Under win32, the architecture key is not needed:
As a result, two files appeared in the directory, hello.o (it can be safely removed) and the hello.dll library. (On OS X, instead of dll, you get a file with the extension so). Calling the received hello function in R is done with the following code:
The test showed that everything works correctly and it remains to prepare the data for experimenting with word2vec. I decided to take them to Kaggle from the “Bag of Words Meets Bags of Popcorn” task. There is a training, test and unpartitioned sample, which together contain a hundred thousand review films from IMDB. After downloading these files, I removed HTML tags, special characters, numbers, punctuation marks, stop words and tokenized ones. I omit the details of the processing, I already wrote about them.
')
Word2vec accepts data for training in the form of a text file with one long line containing words separated by spaces (I found this out by analyzing examples of working with word2vec from official documentation). I stuck data sets in one line and saved it in a text file.
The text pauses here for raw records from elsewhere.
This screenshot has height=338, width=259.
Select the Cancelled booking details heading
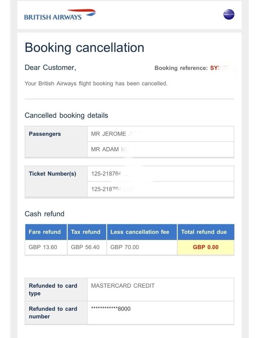click(x=66, y=115)
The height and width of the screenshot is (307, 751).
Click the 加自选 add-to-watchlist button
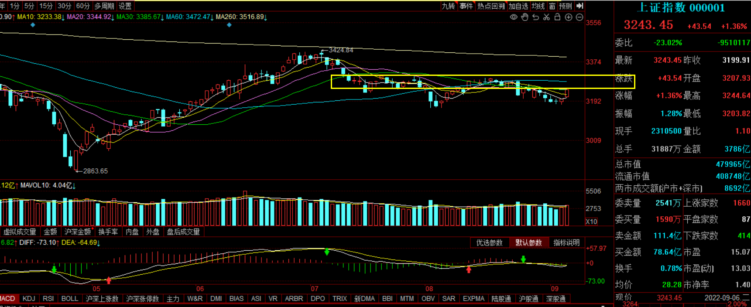(x=518, y=6)
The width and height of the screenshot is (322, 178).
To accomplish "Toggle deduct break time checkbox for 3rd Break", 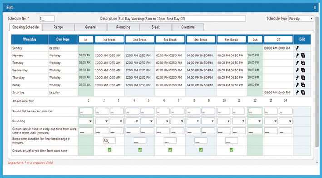I will pos(170,150).
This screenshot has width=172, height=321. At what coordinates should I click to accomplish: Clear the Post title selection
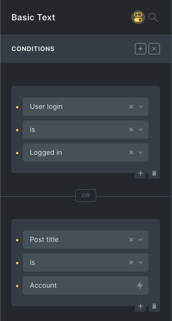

In the variant Jian Li, these are two files word2vec.h and word2vec.c. The first one contains the main code, which basically coincides with the original word2vec.c. In the second, a wrapper for calling the TrainModel () function. The first thing I decided to do was pull out all the parameters of the model in the R-code. It was necessary to edit the R-script and the wrapper in word2vec.c, it turned out this construction:
A few words about the parameters:
binary - model output format;
cbow - which algorithm to use for teaching skip-gram or bag of words (cbow). Skip-gram runs slower, but gives better results in rare words;
num_threads - the number of processor threads involved in building the model;
num_features - the dimension of the word space (or a vector for each word), recommended from tens to hundreds;
window - how many words from the context the learning algorithm should take into account;
min_count - limits the size of the dictionary for meaningful words. Words that are not found in the text more than the specified number are ignored. The recommended value is from ten to one hundred;
sample - the lower limit of the frequency of occurrence of words in the text, it is recommended from .00001 to .01.
Compiled with the following command with the keys recommended in the makefile :
The compiler issued a number of warnings, but nothing serious, the cherished word2vec.dll appeared in the working directory. Without problems, I loaded it into R with the dyn.load function (“word2vec.dll”) and started the function of the same name. I think only the pthread key is useful. You can do without the rest (some of them are registered in the Rtools configuration).
Result:
There were a total of 11.5 million words in my file, a dictionary - 19133 words, the model building time is 6 minutes on a computer with an Intel Core i7. To check if my options work, I changed the value of num_threads from one to six. It would be possible not to look at the monitoring of resources, the time to build the model was reduced to one and a half minutes. That is, this thing can handle eleven million words in minutes.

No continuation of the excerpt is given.